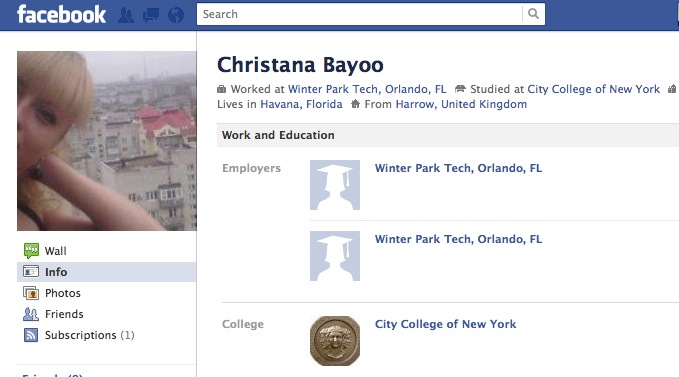Click the first Winter Park Tech employer thumbnail
This screenshot has width=679, height=377.
[x=335, y=185]
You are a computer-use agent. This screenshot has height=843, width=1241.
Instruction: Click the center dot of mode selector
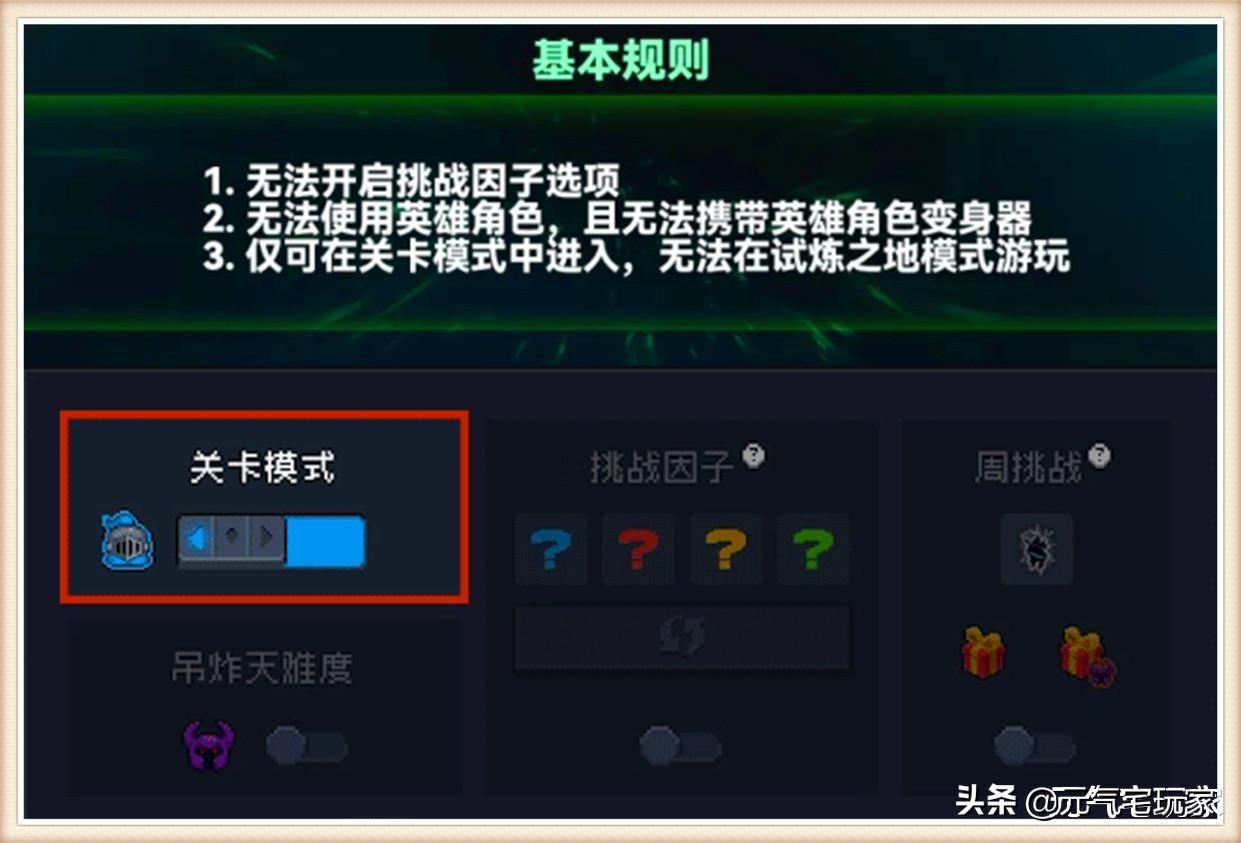pyautogui.click(x=232, y=539)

+ + + +

Retype word for word the span of lines above that begins with the line containing "Instruction: Click the" and ends with the last line of the records; skip all pictures.

Instruction: Click the center dot of mode selector
pyautogui.click(x=232, y=539)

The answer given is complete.